We have been taken from pillar to post by the government since the onset of the salary negotiations process in April, but that’s expected. Government has no conscience given a chance they will have us working for nothing, they will suffocate us. But we have endured this journey through the years and we will prevail. This is is our time.

NUPSAW and other unions tabled their initial demands to the employer:

i. 11% Salary Increase
ii. R1,650 Housing-Allowance
iii. The equalisation of medical-aid subsidy for all ( for GEMS/GEPF members and pensioners)
iv. Finalization of the outstanding matters of Resolution 1 of 2007 and Resolution 5 of 2009 v. Implementation date as of 1 April for the above

The government requested indulgence to consult with their mandatory committee. An excuse to stall the negotiations process, nevertheless the unions agreed. The government returned with an offer of 5.2% Salary Increase, null Housing-Allowance. NUPSAW and other unions rejected the offer. NUPSAW and the government went back to the Public Service Co-ordinating Bargaining Council (PSCBC), where government revised its offer to 5.3%, and indicated their willingness to engage us more on Housing-Allowance, whilst disregarding two other demands as tabled by the unions. Negotiations were postponed to after the World Cup.

The unions revised their demands and reinstated the other demands.

On July 23, NUPSAW issued the government with a 7-days notice for industrial action and called for members to begin picketing on lunch hour.

NUPSAW officially began the strike on August 05th, this was followed with two massive marches on August 12, in Pretoria and Cape Town where the march was led by NUPSAW’s General Secretary Success Mataitsane and President Ezra Mfigwana.

Governments offer to date!

Salary Increase Housing-Allowance NUPSAW Response Date
5.20%NullRejected the offer08 May 20105.30%R 620.00Rejected the offer20 May 20106.50%R 630.00Rejected the offer5 August 20107.00%R 700.00Rejected the offer17 August 2010

The ruling party’s own founding document promises to build free houses for thousands of families, they continuously reiterate this during the elections and recant this after being elected. Most public servants cannot meet the minimum required to qualify for a home-loan; which is between R8000 – R10,000 net salary plus other factors considered such as, creditworthiness, debts and disposable income. But the aggravating factor is the fact that government employees are automatically disqualified from owning an RDP (Reconstruction and Development Program) house.
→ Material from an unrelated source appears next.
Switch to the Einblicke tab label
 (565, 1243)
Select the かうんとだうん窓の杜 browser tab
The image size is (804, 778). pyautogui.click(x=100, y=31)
The R1000 Housing-Allowance, demand is not enough but a right step in the right direction; to improving home-ownership.

NUPSAW also calls for the government to equalize medical-aid subsidy. Currently, government employees who subscribe to GEMS ( Government Employees Medical Scheme), receive R2, 700 maximum monthly subsidies. This amount is more than double for members in other medical-aid schemes. Now, these are some of the discrepancies that government would want unions to overlook.

Public servants have down tools. The employer responded by sending out the police to intimidate and disrupt our peaceful marches and gatherings. Despite the fact that this is ‘Women’s Month’ we have witnessed horrific scenes where our police harassed and handled our women in a manner that is totally uncalled for. But that was not enough the Minister of DPSA on Saturday approached Labour Court for an interdict to prohibit the public servants performing ‘essential services’ from participating in the current strike. This is now a full-blown strike and its impact it is felt by the government in the entire country.

NUPSAW on Monday issued a statement for a quo animo to challenge the government’s interdict based on the fact that the ‘essential services’ issue actually forms part of the outstanding matters that need to be finalized as per the Resolution 1 of 2007. And, that cannot be used by the government to force unions to halt the strike. Since it was the government that failed to conclude the minimum service agreement.

The strike will intensify and continue until the government gives in to our demands. We will wait for them to finish playing ‘moonlighting’; by volunteering in our hospitals and using funds to buy airtime to deceive the public.

If the government can spend R110-million on World Cup tickets, they can and must afford to give us a minimum salary increase of 8.6% and R1000 Housing-Allowance.